Reading passage:
My youngest learning about Harriet Tubman.  Photographed by her dad Brian Ali Harding

What Not to Teach Your Kids This Black History Month

Malika Ali February 17, 2014

Every year we find a way to screw up the Black History Lessons we teach our offspring.  I believe in the importance of educating children in the cultural contributions of our forefolk.  But how do you properly teach lynching to a little kid?  

I sugarcoat way too much already.  The Tooth Fairy. The Binky Fairy. Old Saint Nick.  I don't want my babies to grow up and discover that I've done nothing but make shit up their entire lives.  So I try to teach the cold, hard facts of America's fine past in a child friendly manner.  I try, but sometimes it backfires.

Take for instance, when my teenager was 8 years old we read this book together...

Remember.jpg

When she asked if she could share it in school, I was delighted.  "Of course!  It's Black History Month.  Why Not?"  Her elementary at the time was about 6% African American.  What greater way to chat up old times than in an academic setting?

Required action 1:
Rewrite everything in the Black History Month post from "What Not to" down to "sometimes it backfires.", putting "children" in place of "babies".
Required action 2:
According to the Black History Month post, about what share of the teenager's elementary school at the time was African American?
The data has no connection to the Black History Month post.

Dataset extract:
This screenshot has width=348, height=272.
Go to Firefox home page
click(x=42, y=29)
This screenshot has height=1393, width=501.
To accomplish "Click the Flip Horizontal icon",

Expected output 1:
What Not to Teach Your Kids This Black History Month

Malika Ali February 17, 2014

Every year we find a way to screw up the Black History Lessons we teach our offspring.  I believe in the importance of educating children in the cultural contributions of our forefolk.  But how do you properly teach lynching to a little kid?  

I sugarcoat way too much already.  The Tooth Fairy. The Binky Fairy. Old Saint Nick.  I don't want my children to grow up and discover that I've done nothing but make shit up their entire lives.  So I try to teach the cold, hard facts of America's fine past in a child friendly manner.  I try, but sometimes it backfires.

Expected output 2:
About 6%.